Khalid Zadran, a police spokesman in the Afghan capital, told VOA that at least 33 worshipers also were wounded.

Witnesses and police said the powerful blast ripped through the Siddiquiya Mosque in the city’s northern Kher Khanna neighborhood during evening prayers on Wednesday.

Prayer leader Amir Mohammad Kabuli, a renowned Afghan scholar and preacher of Sufi Islam, was said to be among the dead.

The United Nations Assistance Mission in Afghanistan (UNAMA) called on the Taliban authorities to take concrete steps to prevent all forms of terrorism in the country and bring those behind such attacks to justice.

“We deplore yesterday’s attack in a Kabul Mosque, the latest in a disturbing series of bombings which have killed & injured more than 250 people in recent weeks, the highest monthly number of civilian casualties over the last year,” UNAMA said on Twitter Thursday.

The Italian-run Emergency7 charity hospital in Kabul said in a statement that of the 27 victims brought to the facility from the blast site, two were dead and a third patient died in the emergency room. It said five children, including a 7-year-old, were among the injured.
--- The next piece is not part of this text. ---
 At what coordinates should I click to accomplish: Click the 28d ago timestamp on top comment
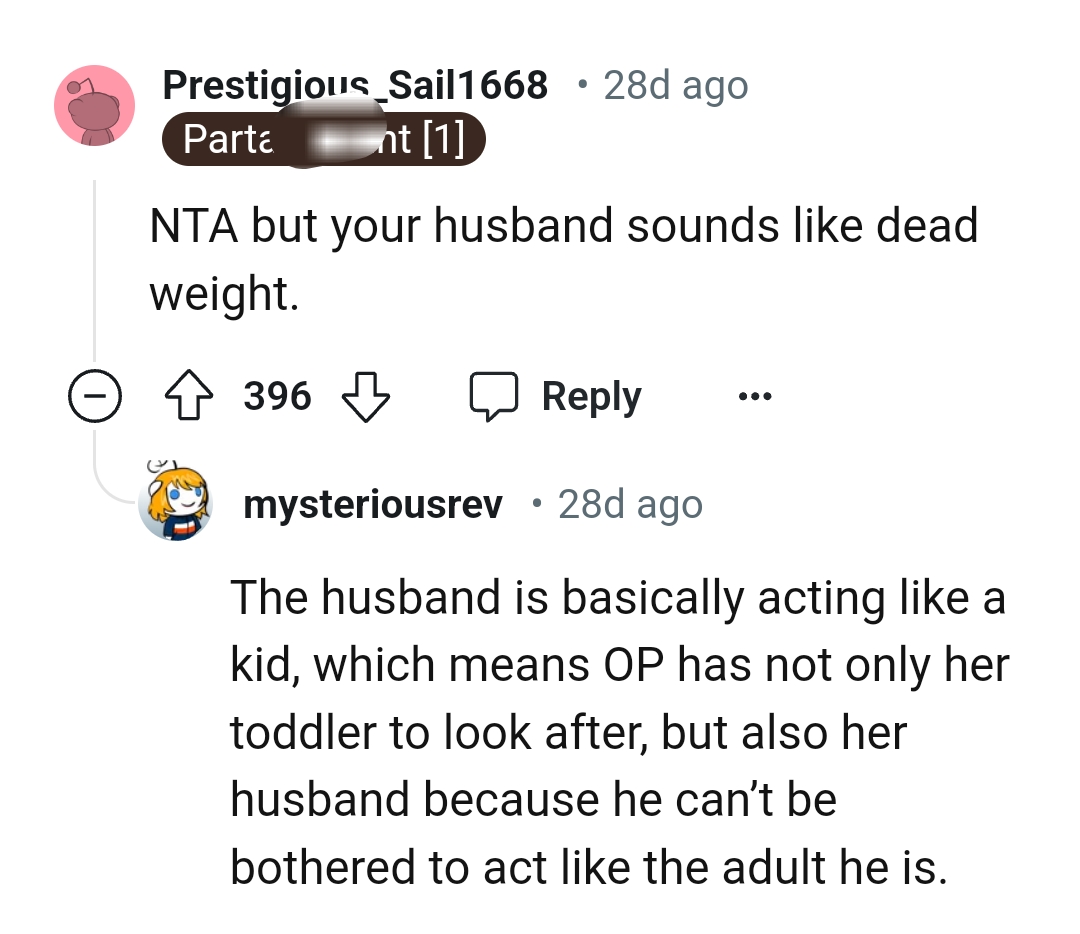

The ruling Taliban’s chief spokesman, Zabihullah Mujahid, condemned the deadly attack, saying the “perpetrators of such crimes will soon be brought to justice and will be punished.”

No one immediately took responsibly for the attack. Suspicions fell on the self-proclaimed Islamic State terrorist group, however, which condemns Muslims practicing Sufism as polytheists.

The Islamic State Khorasan Province, or ISIS-K, the Afghan affiliate of the Islamic State group, has stepped up attacks in Afghanistan since the Taliban seized power a year ago. The terror outfit has carried out bomb attacks against Taliban fighters and civilians, particularly minority Afghan Shiite Muslims that it denounces as apostates.

Last week, an Islamic State group suicide bomber killed a prominent and highly respected Taliban scholar inside his Islamic seminary, or madrasa, in Kabul.

The Taliban repeatedly have claimed to have degraded ISIS-K in military operations. Critics question those claims, though, in the wake of recent high-profile attacks in Kabul and deadly bombings elsewhere in Afghanistan.